Again, it must be stressed that these are the kind of problems most clubs would kill for. But what it does mean, probably, is that another busy summer awaits us on the transfer market, at a time, two years into the Postecoglou project, when it should ideally just be a case of fine-tuning what’s there. It begs the question of whether Ange and the recruitment department really did succeed in sanding off those rough edges last summer. The Australian’s first two transfer windows were masterpieces, with at least 11 of his signings proving to be categorical, gold-plated success stories. But of the 10 senior players signed across summer 2022 and January 2023 (not including permanent deals for those that had previously been on loan), only three – Haksabanovic, Aaron Mooy and Alistair Johnston – have managed to make significant contributions so far. 

The fact that the Postecoglou era is so often compared to the O’Neill and Rodgers eras tells you things are going pretty damn well so far all told.
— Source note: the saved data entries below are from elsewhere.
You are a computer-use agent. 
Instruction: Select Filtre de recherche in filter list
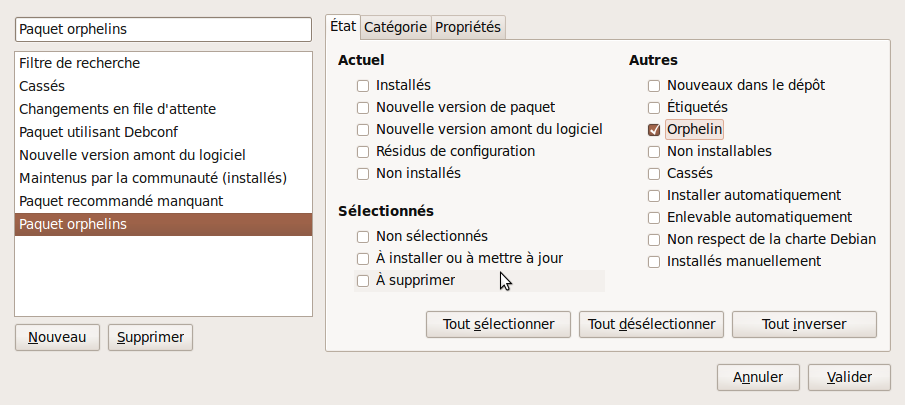[x=80, y=63]
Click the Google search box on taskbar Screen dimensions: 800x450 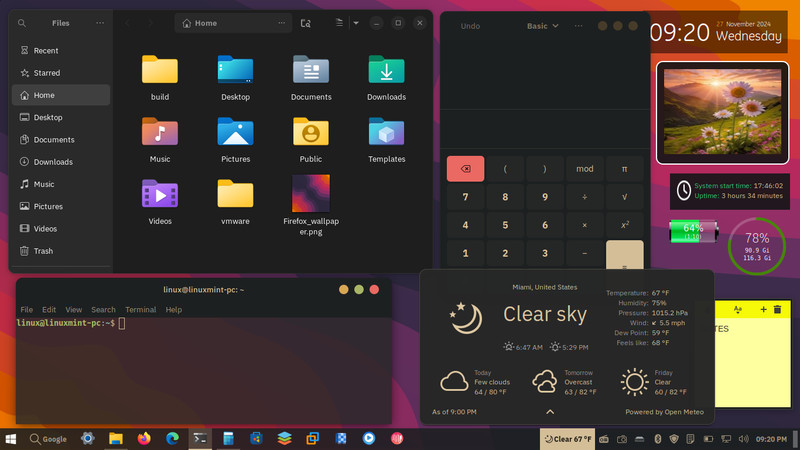[48, 439]
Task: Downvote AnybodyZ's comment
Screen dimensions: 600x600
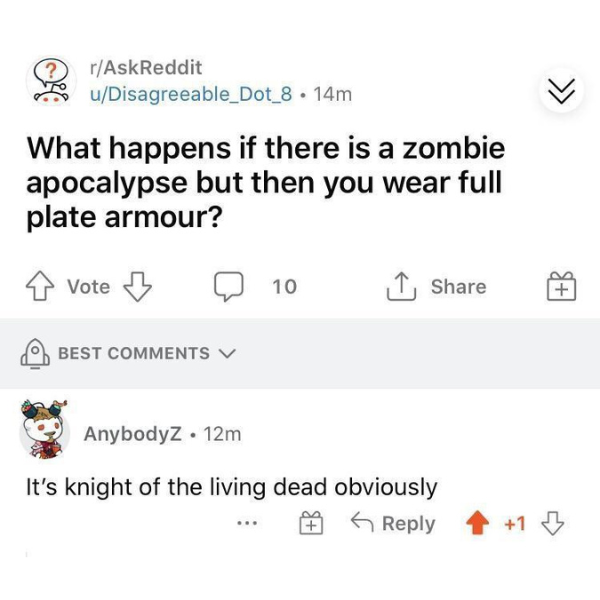Action: pos(553,523)
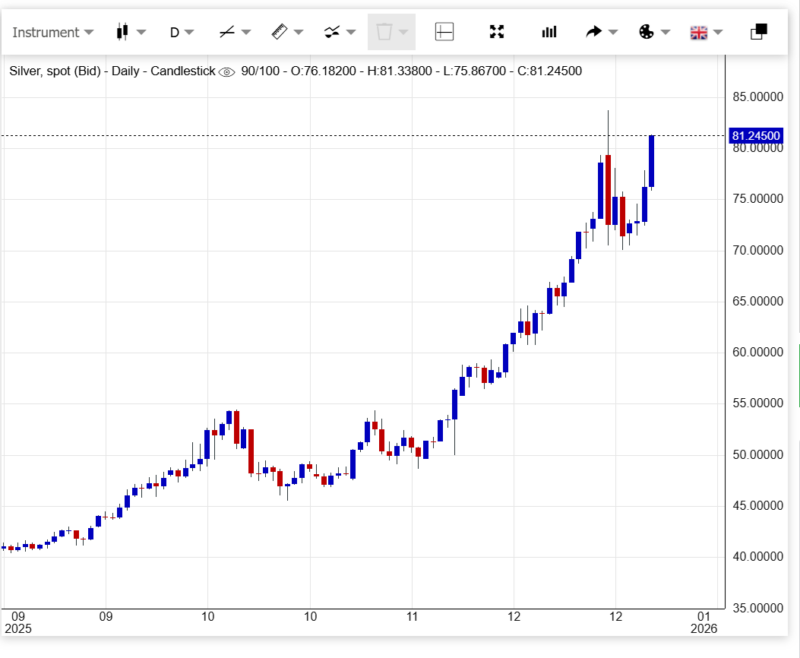Toggle the eye visibility icon beside Candlestick

tap(226, 72)
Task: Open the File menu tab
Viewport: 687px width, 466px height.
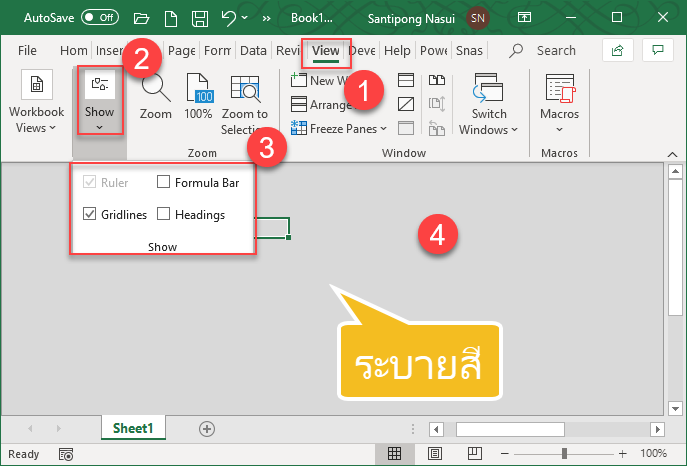Action: [x=27, y=50]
But there’s a cautionary warning somewhere in there as well. Both of those great sides eventually hit the rocks because of the club’s failure to supplement the talent that was already there, either because the money wasn’t made available or because what was spent was wasted on subpar signings, thereby piling more pressure onto the same core group of players to keep going to the well year in, year out. 

For now there’s a cup final to look forward to, and hopefully a ginormous party to enjoy afterwards in the Merchant City and further afield. But after that it will be up to Ange and the club to decide what they want to do about that little red flashing light on the dashboard.